All it took was eight words in a pre-start meeting: “I don’t want to hear about price increases.”
Thinking about making decisions is additive. Frameworks for evaluating options, scoring criteria, weighing upside. The whole apparatus of good decision-making, as it’s usually taught, is about getting better at choosing what you want.
The more durable skill is the opposite. It’s subtraction. Building a clear picture of what you won’t do — and trusting your gut when the moment arrives.
This isn’t exactly a new idea. It shows up across disciplines under different names.
The Stoics called it via negativa — the idea that you understand something more reliably by what it isn’t than by what it is. Taleb borrowed it for investing: remove the fragile, and what survives tends to be worth keeping. Munger called it inversion — “tell me where I’m going to die, so I’ll never go there.” Buffett built the too hard pile as a literal mechanism: a category of decisions not refused individually but pre-refused as a class. The pile doesn’t require fresh analysis every time. The work was done once.

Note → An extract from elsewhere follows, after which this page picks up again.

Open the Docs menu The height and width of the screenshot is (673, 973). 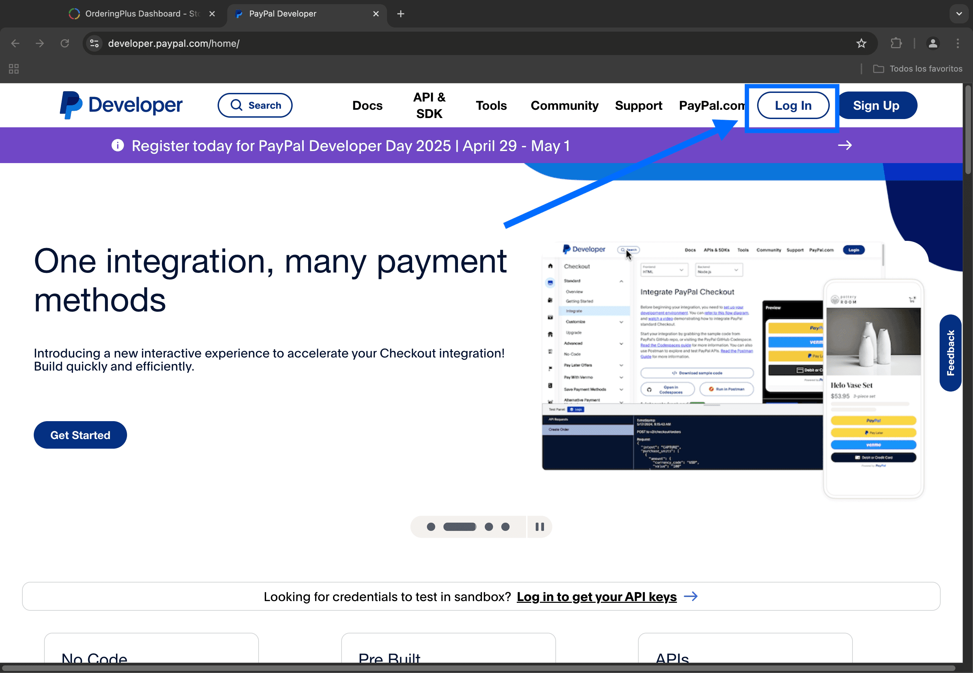[367, 105]
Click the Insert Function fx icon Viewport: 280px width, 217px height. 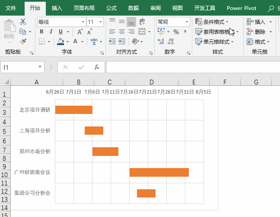(x=97, y=67)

What these frameworks share is the same underlying logic: subtraction as decision technology. You’re not picking from a menu. You’re shrinking the menu until only the obvious things remain.
Most operators have a wish list for the work they want. Very few have an exclusion list. The ones who do tend to move faster — not because they’re smarter in the moment, but because the moment requires less of them.
The exclusion list does the cognitive work in advance. This client profile was just a hard no. It wasn’t that we tried to squeeze more money from clients — it was that he’d already delayed the job by two years (construction materials and labour invariably go up at least once a year), hadn’t paid a penny to the design team who’d designed his project, and very much thought of himself as some sort of private equity geezer. He even turned up to a meeting with a Great Dane in tow. I can only assume he was trying to intimidate us. His problem was he thought that bringing a dog to a meeting with prospective contractors would do that.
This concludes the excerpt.